No entanto, para o consultor do Senado, também não há que se falar em danos ambientais. “A legislação ambiental não é alterada na proposta. Tudo o que trata do meio ambiente seguirá tendo que ser respeitado. Não há prejuízos”, acrescentou.
A especulação imobiliária mencionada pela ONG também é rebatida pelo advogado Georges Humbert. Para ele, trata-se de mais segurança jurídica e de ocupação ordenada. “Com o domínio pleno, haverá maior segurança jurídica nas transações, menos carga tributária e mais capacidade de investimento, dando estas áreas em garantia. Isso gera um ciclo sustentável e de ocupação ordenada”, disse o advogado.
De acordo com a Secretaria de Patrimônio da União (SPU), estima-se que haja cerca de 2,9 milhões de imóveis em terrenos de marinha, sendo que hoje estão cadastrados na SPU cerca de 565 mil, ou seja, apenas 30% das áreas são demarcadas. A arrecadação gerada em 2023 com as taxas de ocupação e de foro foi de R$ 1,1 bilhão, mas a SPU estima que o valor poderia ser cinco vezes maior caso todas as áreas estivessem demarcadas.
Governo é contrário e presidente do Senado não deve priorizar votação da PEC das praias
Os debates sobre a proposta reforçaram a posição contrária dos partidos de esquerda, hoje governistas, que votaram contra a proposta quando ela foi aprovada na Câmara, em 2022. Alguns integrantes do governo já afirmaram publicamente que a PEC privatiza praias.
"O governo tem posição contrária a essa proposta. O governo é contrário a qualquer programa de privatização das praias públicas, que cerceiam o povo brasileiro de poder frequentar essas praias. Do jeito que está a proposta, o governo é contrário a ela", afirmou o ministro das Relações Institucionais, Alexandre Padilha, em entrevista coletiva nesta segunda-feira (3).

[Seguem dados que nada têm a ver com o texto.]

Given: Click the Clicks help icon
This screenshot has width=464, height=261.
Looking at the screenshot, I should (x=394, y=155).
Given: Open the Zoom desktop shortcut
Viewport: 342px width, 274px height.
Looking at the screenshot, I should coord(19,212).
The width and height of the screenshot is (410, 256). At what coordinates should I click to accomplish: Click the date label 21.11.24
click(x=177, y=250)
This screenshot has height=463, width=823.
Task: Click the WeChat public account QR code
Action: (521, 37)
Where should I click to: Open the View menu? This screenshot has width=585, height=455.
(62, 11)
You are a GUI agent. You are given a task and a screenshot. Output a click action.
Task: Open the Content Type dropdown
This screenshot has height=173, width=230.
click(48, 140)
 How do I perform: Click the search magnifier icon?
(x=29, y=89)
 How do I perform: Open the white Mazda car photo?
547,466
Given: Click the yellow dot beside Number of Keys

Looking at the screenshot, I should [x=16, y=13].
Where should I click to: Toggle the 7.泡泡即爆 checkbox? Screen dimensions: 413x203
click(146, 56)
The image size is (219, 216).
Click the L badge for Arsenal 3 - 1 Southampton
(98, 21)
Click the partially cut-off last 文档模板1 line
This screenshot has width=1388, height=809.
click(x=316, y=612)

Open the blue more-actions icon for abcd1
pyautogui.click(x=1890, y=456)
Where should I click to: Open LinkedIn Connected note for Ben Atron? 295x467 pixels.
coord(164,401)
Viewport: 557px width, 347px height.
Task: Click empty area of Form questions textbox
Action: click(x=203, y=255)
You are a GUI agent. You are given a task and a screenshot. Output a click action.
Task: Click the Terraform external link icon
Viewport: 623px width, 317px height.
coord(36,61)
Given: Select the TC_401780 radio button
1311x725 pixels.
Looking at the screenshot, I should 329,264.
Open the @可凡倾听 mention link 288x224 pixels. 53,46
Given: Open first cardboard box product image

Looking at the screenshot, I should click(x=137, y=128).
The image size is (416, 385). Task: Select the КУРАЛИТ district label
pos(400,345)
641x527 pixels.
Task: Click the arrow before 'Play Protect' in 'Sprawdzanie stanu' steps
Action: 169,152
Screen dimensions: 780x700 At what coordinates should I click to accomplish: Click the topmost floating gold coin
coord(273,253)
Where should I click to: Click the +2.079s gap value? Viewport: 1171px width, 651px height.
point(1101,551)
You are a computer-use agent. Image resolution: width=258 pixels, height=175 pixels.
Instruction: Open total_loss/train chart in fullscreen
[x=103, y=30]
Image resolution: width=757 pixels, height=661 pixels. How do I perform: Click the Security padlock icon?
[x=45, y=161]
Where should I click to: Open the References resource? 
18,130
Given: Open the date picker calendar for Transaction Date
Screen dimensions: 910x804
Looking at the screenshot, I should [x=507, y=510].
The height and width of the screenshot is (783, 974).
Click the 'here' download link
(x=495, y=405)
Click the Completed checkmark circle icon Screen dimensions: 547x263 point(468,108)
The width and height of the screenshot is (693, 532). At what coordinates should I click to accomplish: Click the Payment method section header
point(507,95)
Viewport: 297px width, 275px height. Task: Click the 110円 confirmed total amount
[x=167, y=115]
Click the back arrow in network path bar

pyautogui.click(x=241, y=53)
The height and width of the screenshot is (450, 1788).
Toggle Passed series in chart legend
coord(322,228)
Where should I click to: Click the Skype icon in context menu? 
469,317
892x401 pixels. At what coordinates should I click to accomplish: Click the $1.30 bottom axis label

O senador Esperidião Amin (PP-SC) criticou o entendimento de que a PEC poderia privatizar as praias e permitir seu cercamento. Segundo Amin, não há uma linha no texto da PEC que poderia permitir a privatização das praias.
Diante das polêmicas e da sinalização de alteração no texto, a ser proposta pelo senador Flávio Bolsonaro, o presidente do Senado, Rodrigo Pacheco, descartou votar rapidamente a PEC dos terrenos de marinha.
Em entrevista para a Agência Senado, ele explicou que a PEC das praias vai ser amplamente debatida na Comissão de Constituição e Justiça (CCJ), antes de ir ao Plenário.
“Não há nenhum tipo de previsão, não há pressa. O que tem que haver agora é estudo, reflexão [...] O que eu posso garantir é que não vai ser pautado da noite para o dia”, disse Pacheco.